The white paper, The US Housing Market: Current Conditions and Policy Considerations, calls for increased lending to creditworthy home buyers and more loan modifications, mortgage refinancings, and short sales to reduce the rising inventory of foreclosed homes and help stabilize and revitalize the housing industry; an approach long recommended by NAR to help spur the housing market recovery. “As the nation’s leading advocate for homeownership and housing issues, NAR knows that a strong housing market recovery is key to the nation’s future economic strength,” said NAR President Moe Veissi. “Improving access to affordable mortgage financing for qualified home buyers and investors and aggressively pursuing more loan modifications and short sales is necessary to help reenergize the housing market and spur an economic recovery.”
For homeowners who are unable to meet their mortgage obligations, NAR has urged lenders and servicers to quickly approve reasonable short sale offers so these people can avoid foreclosure. The short sale process can be time-consuming and inefficient, and many would-be buyers end up walking away from the transaction. “Loan modifications and short sales help stabilize home values and neighborhoods, and limit the losses incurred by lenders, the federal government and taxpayers, which is good for everyone,” said Veissi.
Jobs report strong
Non-farm payrolls jumped 200,000 in December, according to the Labor Department, pushing the jobless rate to a near three-year low of 8.5%. Economists polled by Reuters expected a gain of 150,000. “Today’s figure should not come as a great surprise,” said Todd Schoenberger, managing director of LandColt Trading, adding that recent macro data had been pointing to good results. “The wildcard is January as retailers trim seasonal staff. An upside surprise for this month will validate the argument that an economic recovery is, indeed, talking place.” The report comes after a handful of employment reports on Thursday that boosted sentiment as the number of planned layoffs at US firms fell to its lowest level since June last year, according to the report from consultants Challenger, Gray & Christmas. Private sector employment climbed 325,000 in December, much stronger than expected, according to payrolls processor ADP.
Bove – mortgage refinancing will hurt banks
Speculation that a new mortgage refinancing plan may be introduced drove bank stocks higher Thursday, but noted banking analyst Dick Bove believes investors actually got it wrong. He told Larry Kudlow that a program like that would actually “harm” banks. “It’s bad for banks, it doesn’t help them in any way, shape or form,” Bove said. The speculation was fueled by reports that suggested the White House may be preparing a new trillion-dollar plan to refinance home loans. However, administration officials told CNBC’s Dana Olick that they are not considering a $1 trillion refinancing program. The fact that bank stocks went up on the possibility of such a program makes no sense whatsoever, Bove said. In fact, he thinks a mortgage refinancing plan would cause banks to lose money. “If you add up all the sources of profit or loss,” he said, “they lose more than they gain.” So why did the banks, like Bank of America, shoot up higher? Bove thinks it was a simple misreading of what a mortgage refinancing program would do for the banking industry.

* DATA EXTRACT *

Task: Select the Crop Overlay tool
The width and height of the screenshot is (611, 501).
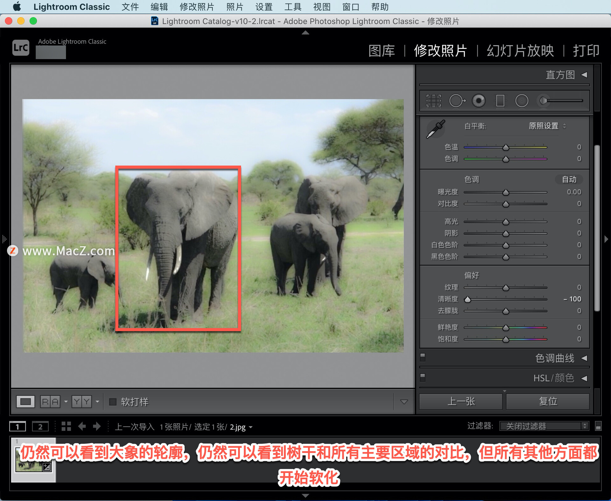Action: (433, 101)
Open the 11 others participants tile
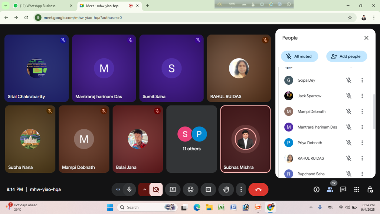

* PROMPT *
Put this sentence from the housing market text into Spanish: "The short sale process can be time-consuming and inefficient, and many would-be buyers end up walking away from the transaction." The lines have no part in this.

* TASK RESULT *
El proceso de venta corta puede ser lento e ineficiente, y muchos posibles compradores terminan abandonando la transacción.